Ananas macrodontes is a plant species closely related to the pineapple, in the family Bromeliaceae. Its common name is the false pineapple, a name shared with the not closely related Pandanus kaida. There is no consensus whether this species should belong in the same genus as the pineapple (Ananas), or in its own genus (Pseudananas).

It is native to central South America (Brazil, Bolivia, Paraguay, Ecuador, northern Argentina).

== Biology ==
This plant is found as part of the undergrowth of semi-deciduous and tropical rainforests. Like its close relatives, A. macrodontes can asexually reproduce by forming offshoots from the mother plant, known by gardeners as suckers. Like members of Ananas, it forms a composite fruit, which is a fruit formed from the ovaries of multiple flowers. This fruit is edible, but not as large or desirable of that of the pineapple, and typically contains small seeds.

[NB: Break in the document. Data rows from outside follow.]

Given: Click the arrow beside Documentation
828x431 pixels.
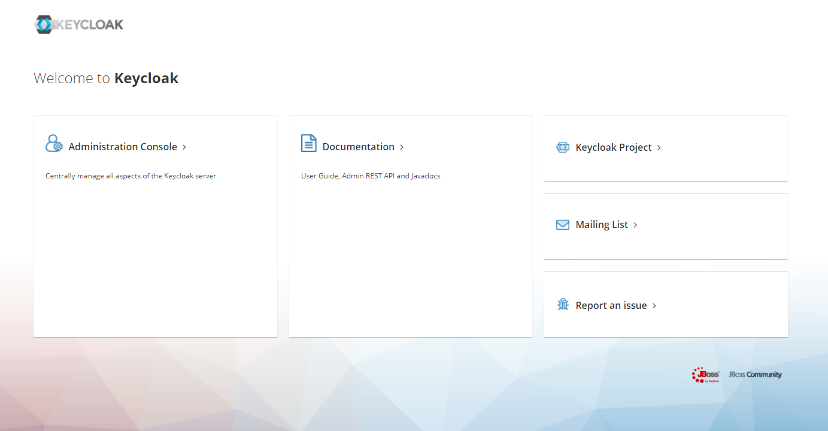Looking at the screenshot, I should [x=402, y=147].
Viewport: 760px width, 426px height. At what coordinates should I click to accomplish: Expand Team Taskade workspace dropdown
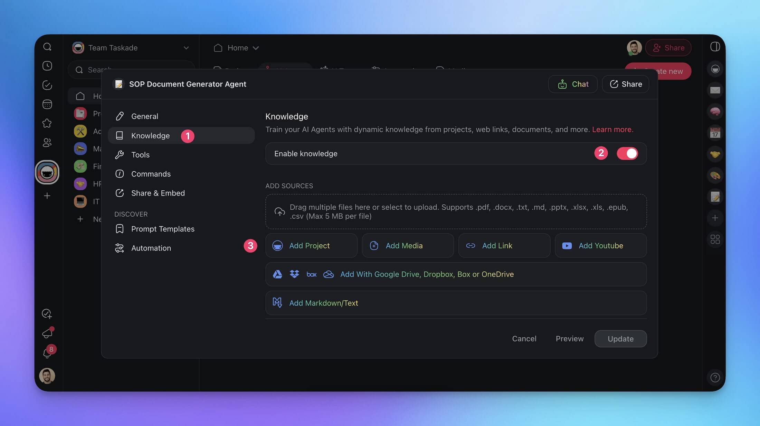[x=186, y=48]
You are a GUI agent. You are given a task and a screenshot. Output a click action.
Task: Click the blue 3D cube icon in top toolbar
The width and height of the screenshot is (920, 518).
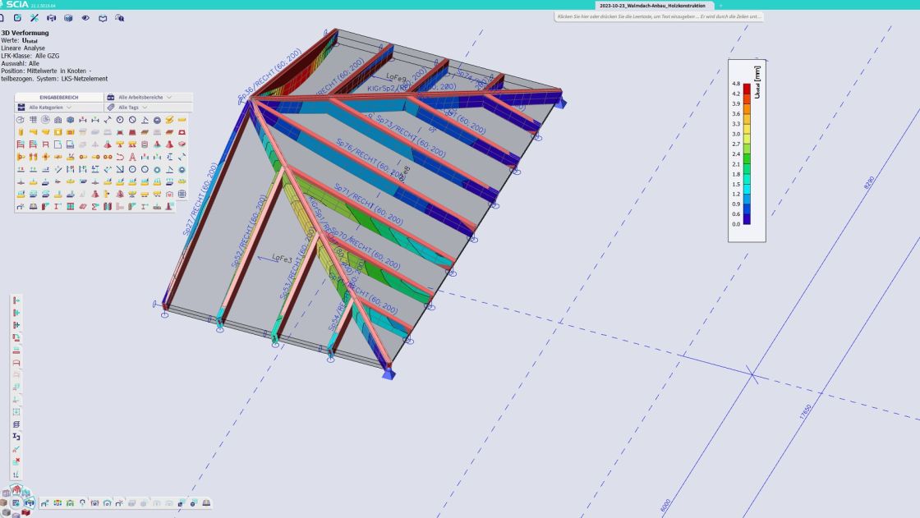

This plant is a tetraploid with an extra set of chromosomes, suggesting that this plant's origins may have been a hybrid between a member of genus Ananas and a different bromeliad genus.

==Cultivation==
This plant is not harvested extensively for its fruit, as the fruit of its cousin the pineapple is much larger and more palatable. It is often used as an ornamental plant for its colorful foliage and as a hedge. This plant is hardier than the pineapple, and can survive light frosts, but will not tolerate very cold winters, being a tropical plant. In these colder climates and in the tropics, this plant is able to be potted and kept as a houseplant.